--- Text to read ---

Opinion
Sac. No. 1955.
January 15, 1912.
APPEAL from a judgment of the Superior Court of Yolo County. Nicholas A. Hawkins, Judge.
The facts are stated in the opinion of the court.
George Clark, W.A. Anderson, and Black Clark, for Appellants.
Hudson Grant, for Plaintiff and Respondent.
William Singer, Jr., Frank Thunen, and D.V. Cowden, for Intervener and Respondent.
The defendants' appeal from the judgment was taken within sixty days after its rendition. The evidence is brought up in the record.
The plaintiff sued to quiet title to land. All the parties claim under a certain deed conveying the land, executed by William Gordon to John Gordon on June 3, 1872. The rule in Shelley's case was in force in this state until January 1, 1873, when it was abolished by section 779 of the Civil Code. The said deed was therefore subject to that rule and the sole question is whether or not it comes within the rule. The rule is that where a will devises or a deed grants land to A for life and the remainder after his death to his heirs, or to the heirs of his body, using these words or words having the same legal effect, the effect is to vest in A a fee simple absolute if the remainder is to his "heirs," or a qualified fee, if it is to the "heirs of his body." The heirs of A in such a case take no estate or interest in the land during the life of A and he may dispose of it as if the deed or will contained no words purporting to transfer to him less than a fee. As it is usually stated, the words "heirs" or "heirs of his body," or whatever other words of like effect are used, "are words of limitation and not of purchase." The plaintiff claims one-sixth of the land as an heir of John Gordon, upon the theory that said deed vested the fee in John. Upon the same theory the intervener claims a part of the land under a conveyance from John in his lifetime. The defendants claim the plaintiff's interest under and by virtue of an execution sale and sheriff's deed upon a judgment against the plaintiff, the sale and deed having been made during the lifetime of John Gordon and upon the theory that said deed to John vested in John a life estate only and vested in Joseph at its date, as one of his six children, a present one-sixth interest in the remainder in the land in fee after the death of John. It will be observed, therefore, that if the rule in Shelley's case controls the effect of the deed of William Gordon to John, thereby vesting the fee in John there would be no interest vested in Joseph at the time of the sale on execution against him and the defendants obtained none thereby.

--- Extracted records ---

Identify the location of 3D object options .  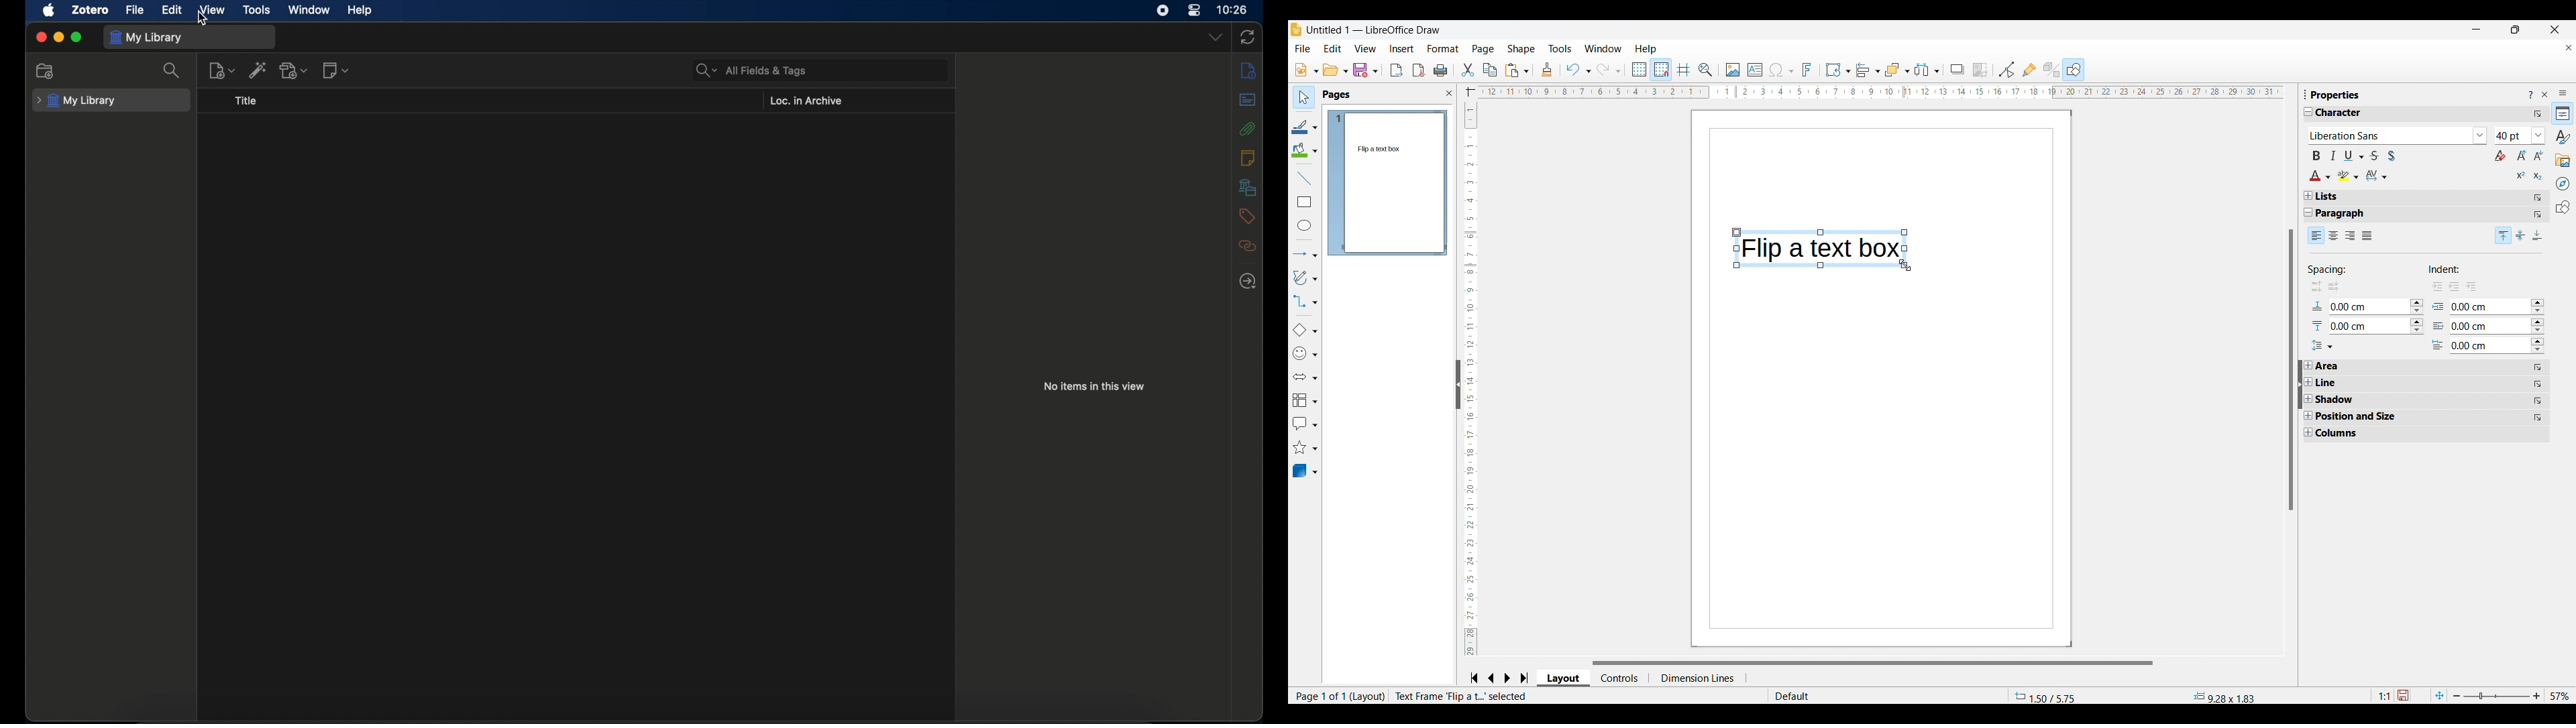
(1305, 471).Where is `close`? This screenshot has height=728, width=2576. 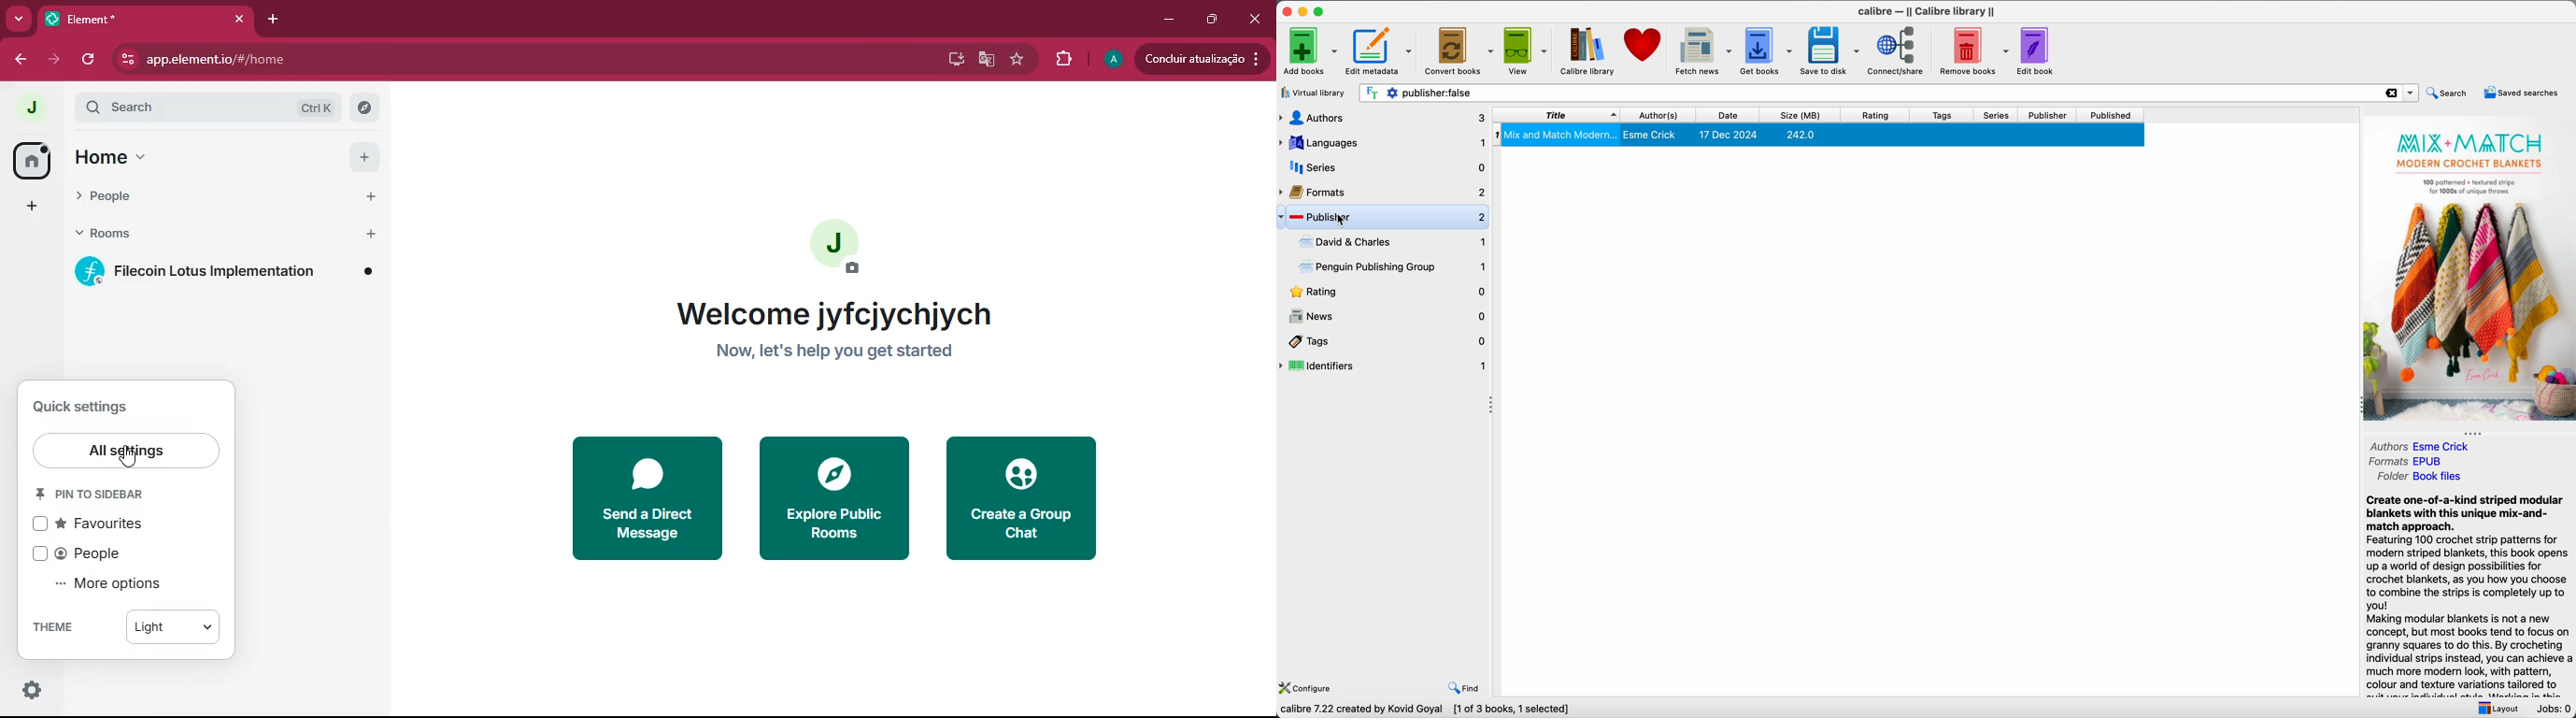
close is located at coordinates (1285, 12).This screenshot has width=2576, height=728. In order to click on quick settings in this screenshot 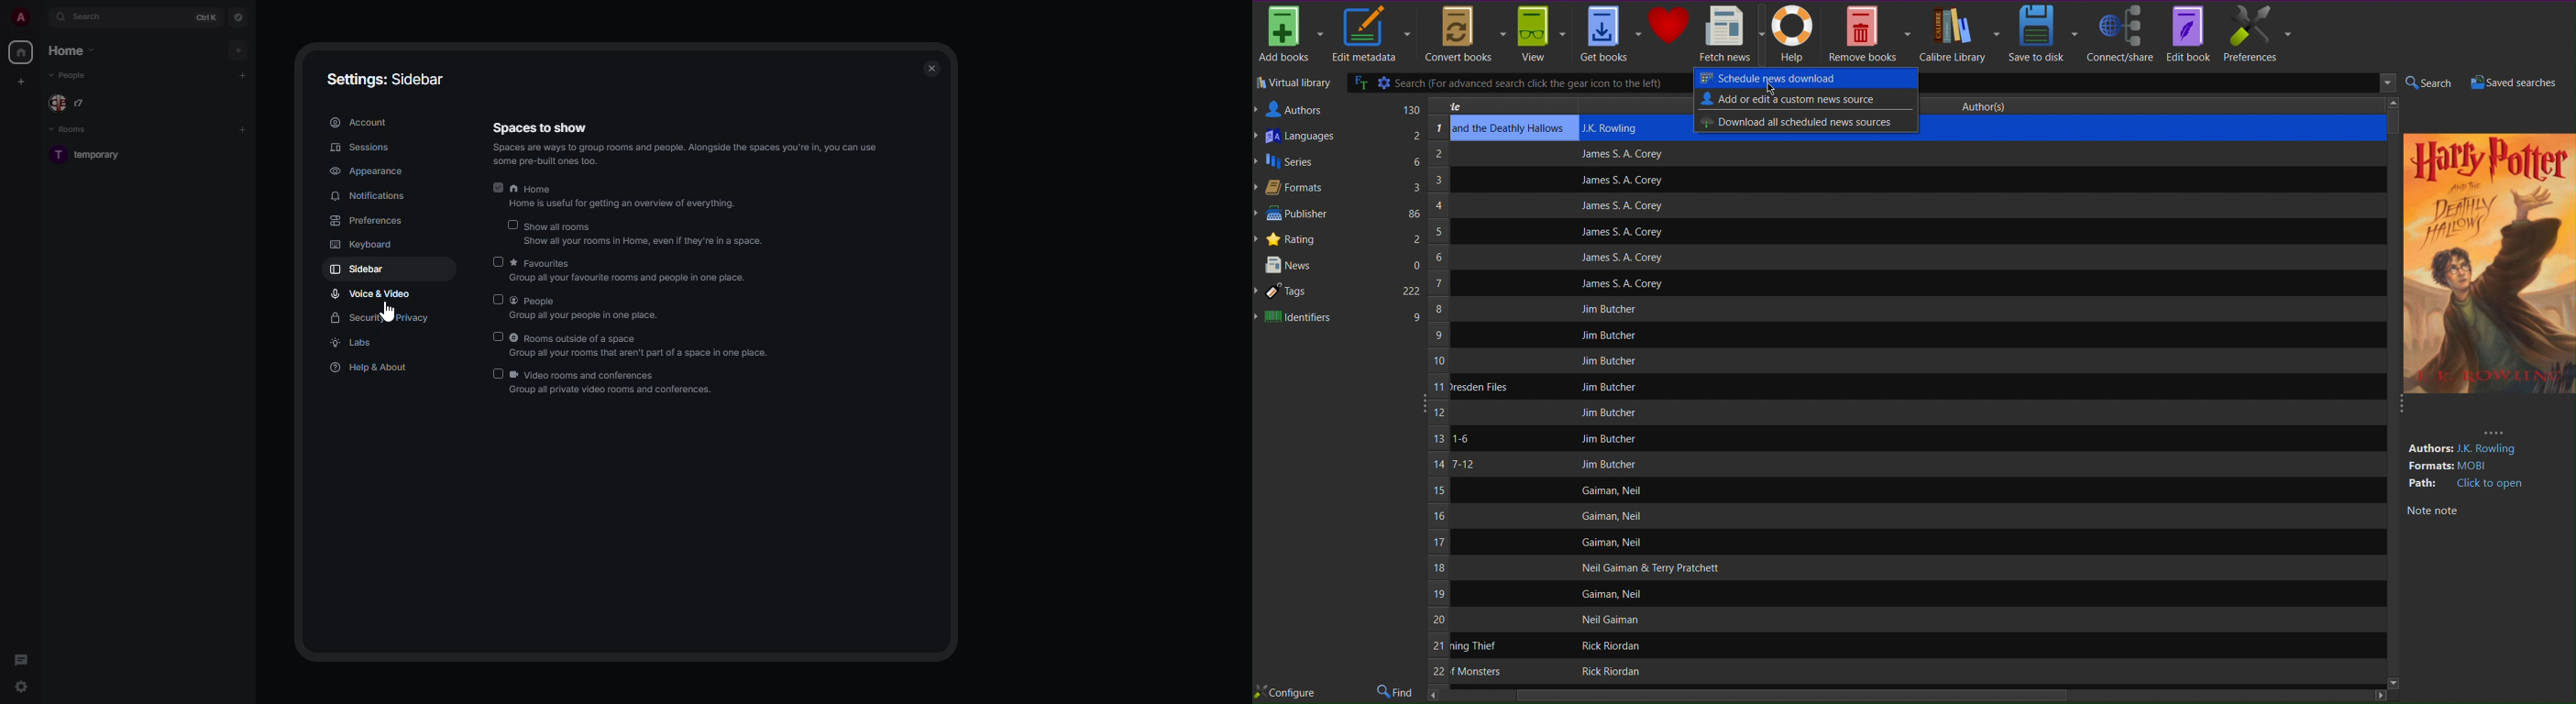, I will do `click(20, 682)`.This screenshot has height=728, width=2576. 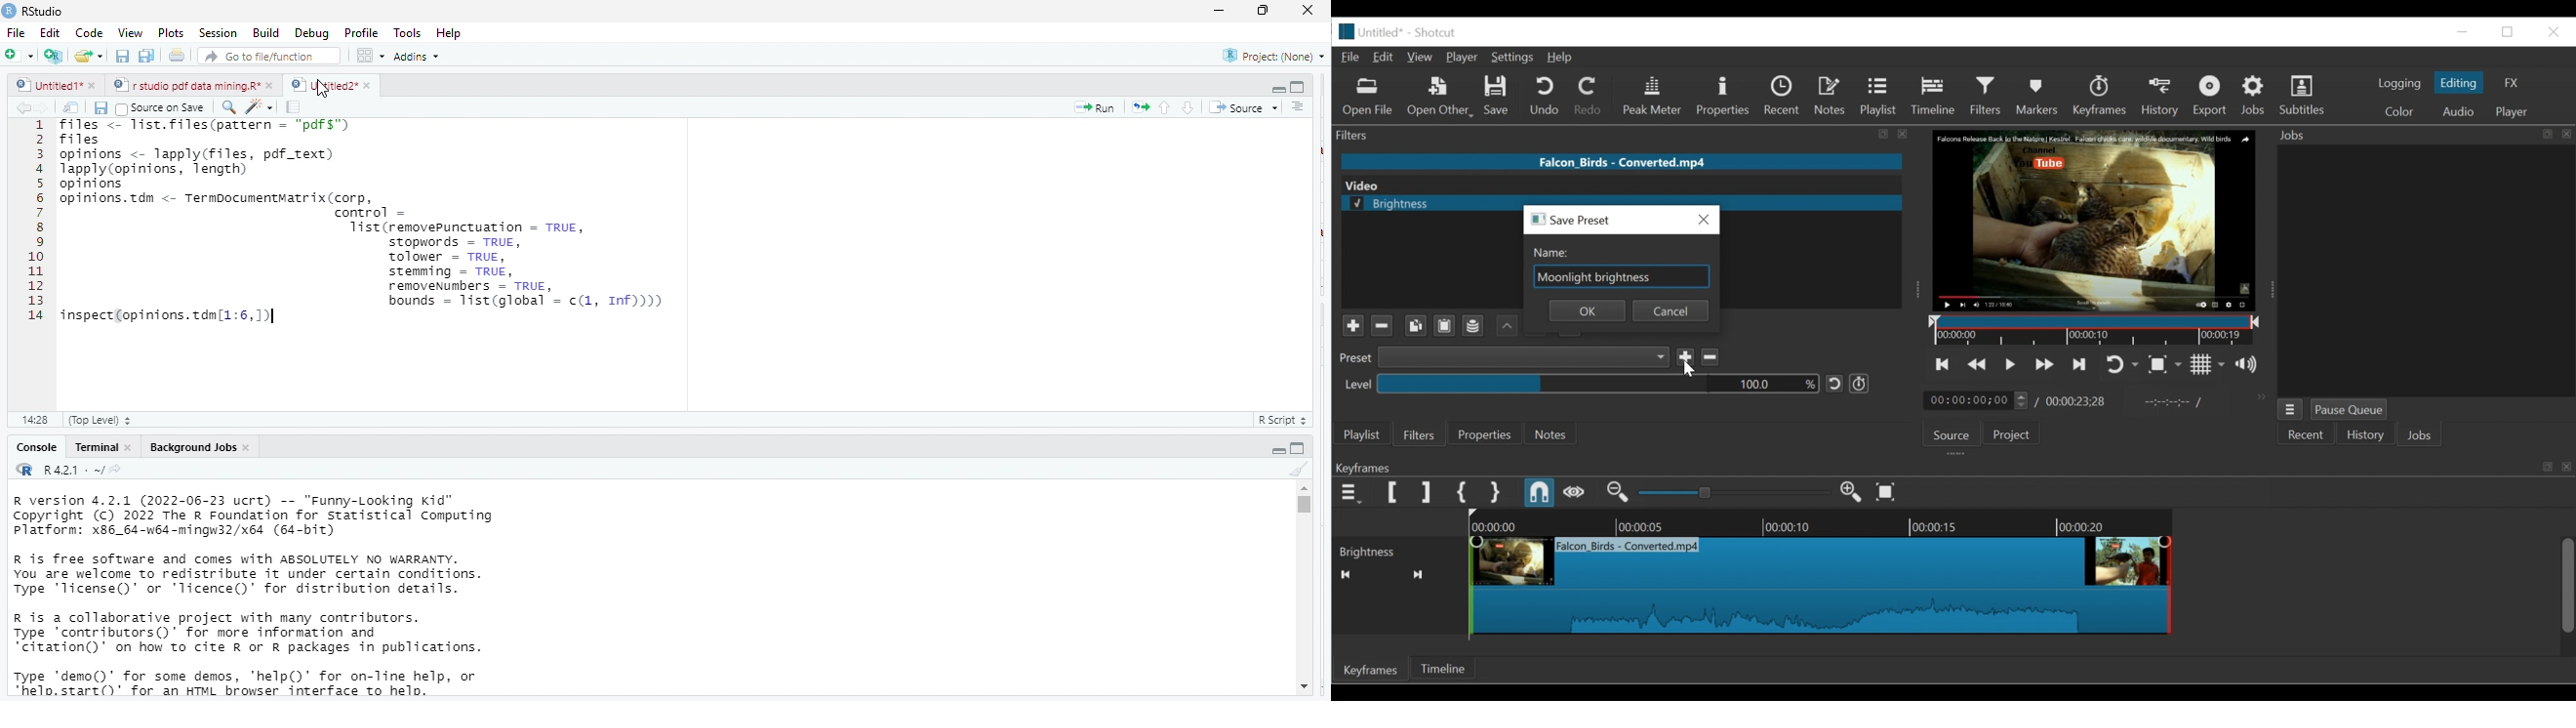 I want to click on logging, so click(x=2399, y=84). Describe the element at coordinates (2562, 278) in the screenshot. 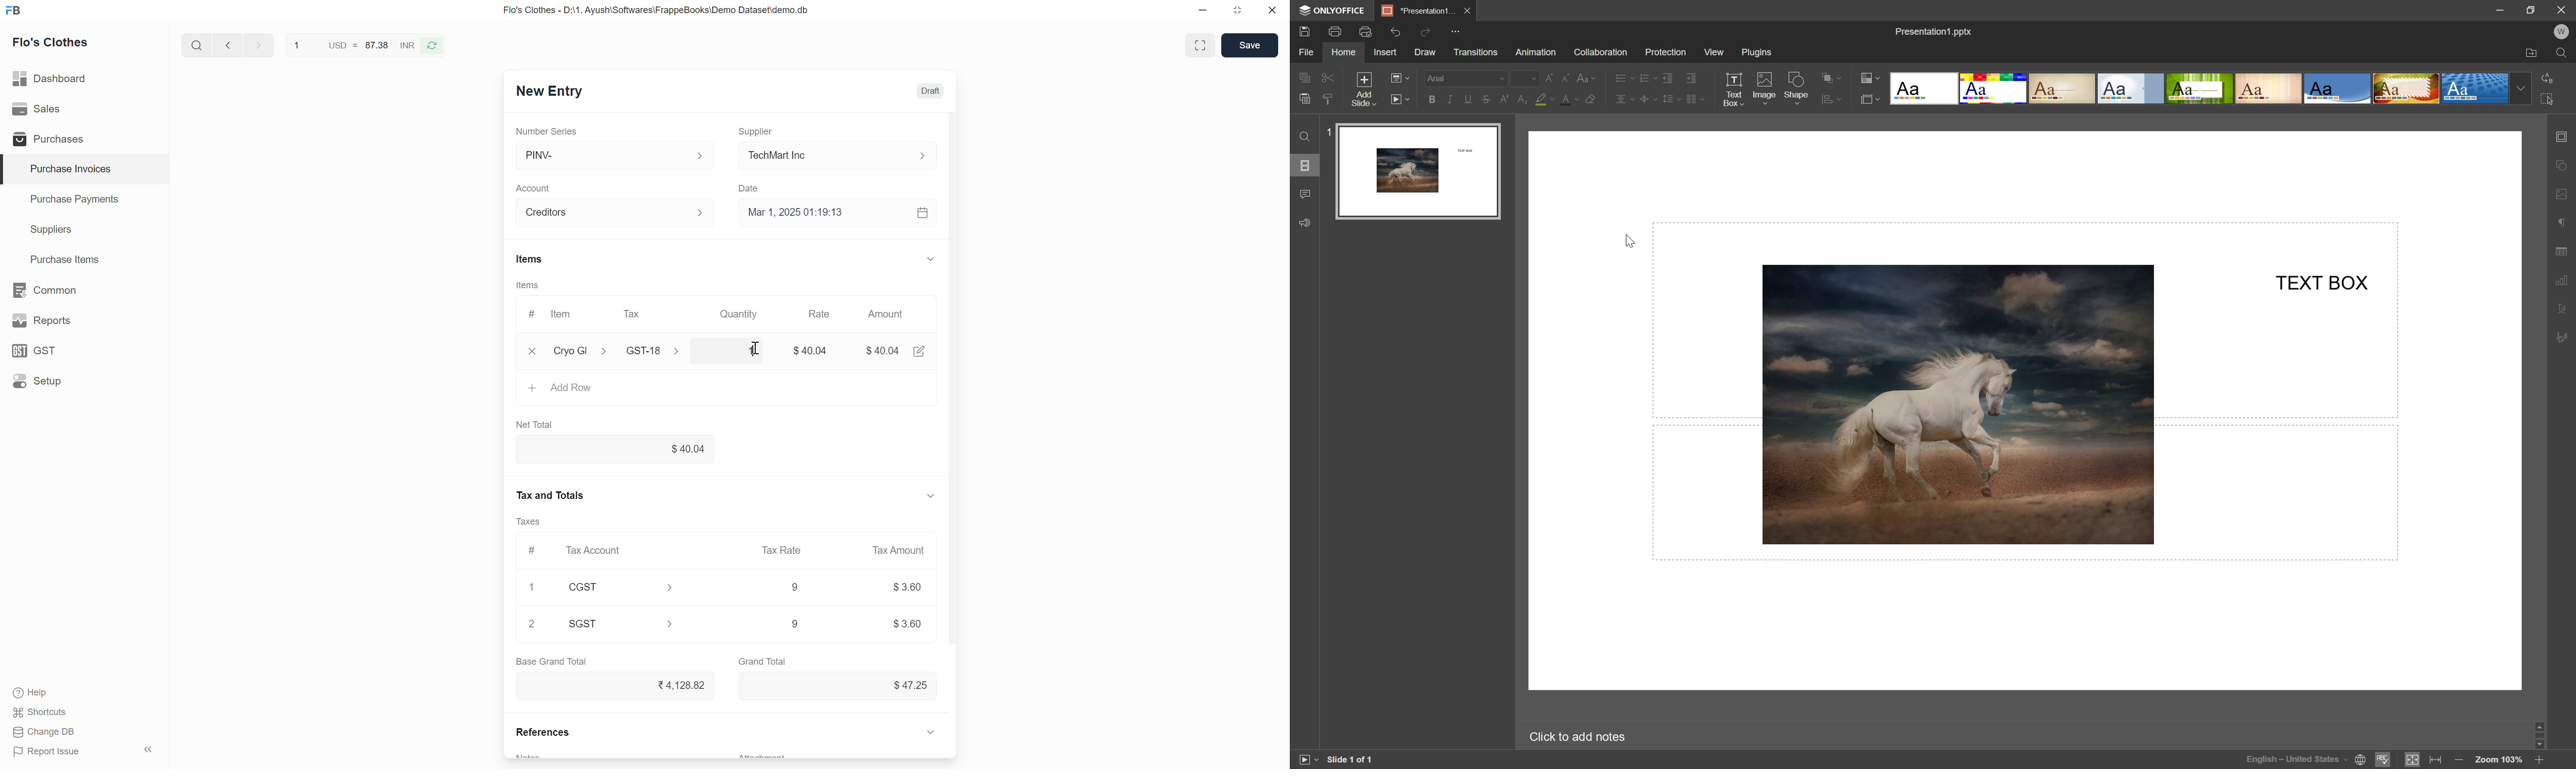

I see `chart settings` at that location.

---

● Written tasks
[A] Swap "Intervener" for "Intervenor" in the court opinion, then write out the passage starting at "George Clark, W.A." and ending at "Intervener and Respondent.".
[B] Carry on the court opinion from the point where it stops.
The entries have no role here.

● Answers to the tasks
[A]
George Clark, W.A. Anderson, and Black Clark, for Appellants.
Hudson Grant, for Plaintiff and Respondent.
William Singer, Jr., Frank Thunen, and D.V. Cowden, for Intervenor and Respondent.

[B]
It is not necessary to state the Gordon deed in full. It names William Gordon as grantor and John Gordon as grantee. The clauses which it is necessary to consider are the granting clause, a recital following the description of land, the habendum, the warranty, and the final clause following the attestation clause and explaining an interlineation and erasure. These are as follows:
Granting clause — "Does grant (etc.) unto the said party of the second part for and during the term of his natural life, and after his death then to descend to his heirs and assigns forever."
Recital — "The said land being conveyed to the said John Gordon for and during his natural life, for the final use, benefit and behoof of the children or other lawful heirs of his body, who may survive him."
Habendum — "To have and to hold . . . unto the said party of the second part, his heirs and assigns forever."
Warranty — To . . . "the said party of the second part, his heirs and assigns."
Final clause — "The words `for and during the term of his natural life, and after his death then to descend to,' interlined, and the words `and to,' erased, before the execution of these presents."
The final clause evidently refers to changes in the granting clause. It shows that the granting clause was first written thus: "unto the said party of the second part and to his heirs and assigns forever," making an unequivocal grant of the fee, and that when this was perceived and the repugnancy between it and the subsequent recital was noticed, the words "and to" were erased and the words referring to a life estate substituted therefor.
The fundamental reason for the rule in Shelley's case is that at common law it was considered that the words "and to his heirs," or "and to the heirs of his body," following a grant purporting to be of an estate for life, necessarily implied that the heirs mentioned should take by inheritance from the life tenant, and not directly by the deed, or directly from the grantor, and as this could not be so unless the life tenant had an estate of inheritance to pass at his death, it followed as a necessary conclusion that the deed must be understood to pass the fee to him as well as the life estate. In the phrases quoted, when the rule in Shelley's case applies, the word "heirs" is used in the broad sense, to signify the persons who take the estate by succession from generation to generation, forever, or as it is sometimes expressed, the whole inheritable blood of the life tenant, so that such life tenant, and not those who may be his heirs at his death, is the original stock of inheritance. It is a rule of positive law, and defeats even the declared contrary intent if, notwithstanding such declaration, it appears that the word "heirs" was used in this technical sense. (Norris v. Hensley, 27 Cal. 446.) But the primary question is always the one whether or not it was so used.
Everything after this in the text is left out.